Emotions may be too raw to write in depth on Friday's shooting deaths of 20 children and 6 adults at the Sandy Hook Primary School in Connecticut. But I think there are a few things that need to be said.
First, a note on the response of the American media who interviewed surviving children as young as six, using the words "shootings" and "killings". Talking to traumatised kids who probably have no coherent idea what happened, the broadcasters sanitised the event while they exploited it with their less evocative language. Why was this not described as murder, or properly, mass murder?
During two months in America this fall with my wife, I was not troubled by driving the old West’s lonely roads; however, on the occasions we visited shopping malls or cinemas, the thought was in the back of my mind that it was in these places that outrages occurred.

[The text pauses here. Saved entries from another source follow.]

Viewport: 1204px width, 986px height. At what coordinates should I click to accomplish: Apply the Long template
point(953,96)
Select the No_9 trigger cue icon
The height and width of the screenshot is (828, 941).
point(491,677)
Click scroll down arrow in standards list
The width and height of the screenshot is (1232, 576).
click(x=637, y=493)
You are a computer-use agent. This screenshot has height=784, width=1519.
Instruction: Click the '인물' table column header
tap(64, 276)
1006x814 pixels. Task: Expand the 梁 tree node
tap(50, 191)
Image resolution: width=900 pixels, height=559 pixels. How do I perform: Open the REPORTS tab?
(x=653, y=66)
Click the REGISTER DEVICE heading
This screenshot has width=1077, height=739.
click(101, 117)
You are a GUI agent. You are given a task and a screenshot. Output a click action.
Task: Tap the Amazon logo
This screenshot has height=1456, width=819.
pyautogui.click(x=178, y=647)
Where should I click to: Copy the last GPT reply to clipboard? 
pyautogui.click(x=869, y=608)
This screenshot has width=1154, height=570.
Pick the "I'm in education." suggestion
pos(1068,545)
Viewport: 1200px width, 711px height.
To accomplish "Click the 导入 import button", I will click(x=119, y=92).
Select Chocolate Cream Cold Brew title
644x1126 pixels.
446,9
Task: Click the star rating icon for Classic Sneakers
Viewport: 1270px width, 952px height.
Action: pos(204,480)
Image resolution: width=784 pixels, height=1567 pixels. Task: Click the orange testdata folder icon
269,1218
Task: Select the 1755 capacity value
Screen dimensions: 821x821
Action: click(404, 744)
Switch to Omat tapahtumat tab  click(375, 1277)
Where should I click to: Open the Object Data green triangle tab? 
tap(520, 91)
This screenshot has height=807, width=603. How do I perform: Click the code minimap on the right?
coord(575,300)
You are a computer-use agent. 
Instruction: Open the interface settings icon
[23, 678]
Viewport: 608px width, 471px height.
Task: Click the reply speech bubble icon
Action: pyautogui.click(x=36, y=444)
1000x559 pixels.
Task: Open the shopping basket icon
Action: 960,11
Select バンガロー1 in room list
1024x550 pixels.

Of course, Europe is not immune from mass killing. In 1996, at a school in Dunblane, Scotland, 16 children and one adult were massacred by a gunman. However, that episode finally brought responsibility, with new laws effectively banning private ownership of handguns.
I have written before about American gun laws. I believe the Second Amendment of the Constitution is incorrectly interpreted and that the Supreme Court is either too scared or too hidebound by their personal desires to tell the American people they are not entitled to bear arms --- they are not the "militia" that was envisaged in teh 18th century.
But this is not a legal issue --- it is a political and cultural one. At the end of the day, the politicians are woefully weak, and campaign dollars win the debate, the National Rifle Association and other gun lobbies too strong for their grip on legislators to be broken.
I doubt that the newly re-elected President Obama will take on the gun lobby. He has other battles that he will choose to fight with Congress. And I am sickened --- yes, after thought, that is not too strong a word --- by an American society where those who try to avert the next mass murder are overwhelmed by the forces of money.
Almost 150 years ago, Abraham Lincoln wrote:
I see in the near future a crisis approaching that unnerves me and causes me to tremble for the safety of my country. Corporations have been enthroned and an era of corruption in high places will follow, and the money power of the country will endeavour to prolong its reign by working upon the prejudices of the people until all wealth is aggregated in a few hands, and the Republic is destroyed.
A year later, Lincoln was a victim of the supposed right to bear arms. Time will tell how prescient he was about the battle between wealth and the safety of others.